Goods & Service Tax (GST)

  • Section 15 of the Central Goods and Services Tax Act, 2017 is being amended to do away with the requirement of linking the post-sale discount with an agreement and to refer to issuance of credit note under section 34 where the input tax credit is reversed by the recipient.
  • Section 34 of the Central Goods and Services Tax Act, 2017 is being amended so as to include the reference of section 15 in the said section.
  • Section 54 of the Central Goods and Services Tax Act, 2017 is being amended to extend the provisions of provisional refund to refunds arising out of inverted duty structure.
  • Section 54 of the Central Goods and Services Tax Act, 2017 is being amended to remove the threshold limit for sanction of refund claims in case of goods exported out of India with payment of tax.
  • Section 101A of the Central Goods and Services Tax Act, 2017 to provide that the Central Government may, pending the constitution of the National Appellate Authority, by notification empower an existing Authority, for hearing appeals under section 101B of the CGST Act, 2017 and to provide that the provisions of sub-sections (2) to (13) shall not be applicable where a Tribunal has been so empowered under sub-section (1A).
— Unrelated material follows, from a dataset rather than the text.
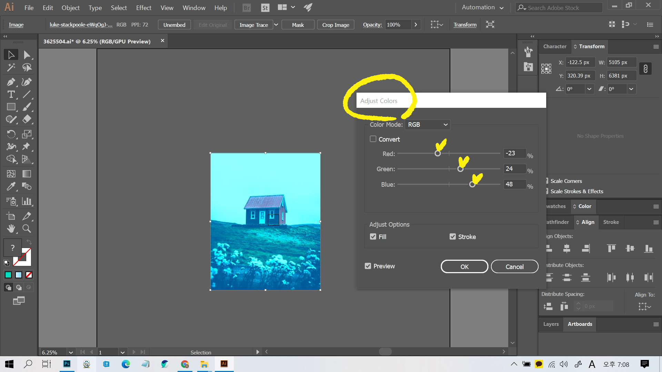Click OK in Adjust Colors dialog
Viewport: 662px width, 372px height.
point(464,267)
An explanation to sub – section (1A) is also being inserted to clarify that the existing Authority also includes a tribunal. This will come into effect from 01.04.2026.

IGST Act, 2017

  • Section 13(8)(b) of the Integrated Goods and Services Tax Act, 2017 is being omitted so as to provide that the place of supply for “intermediary services” will be determined as per the default provision under section 13(2) of the IGST Act.

The above amendments shall be effective after enactment of the Finance Bill, 2026, unless otherwise specified.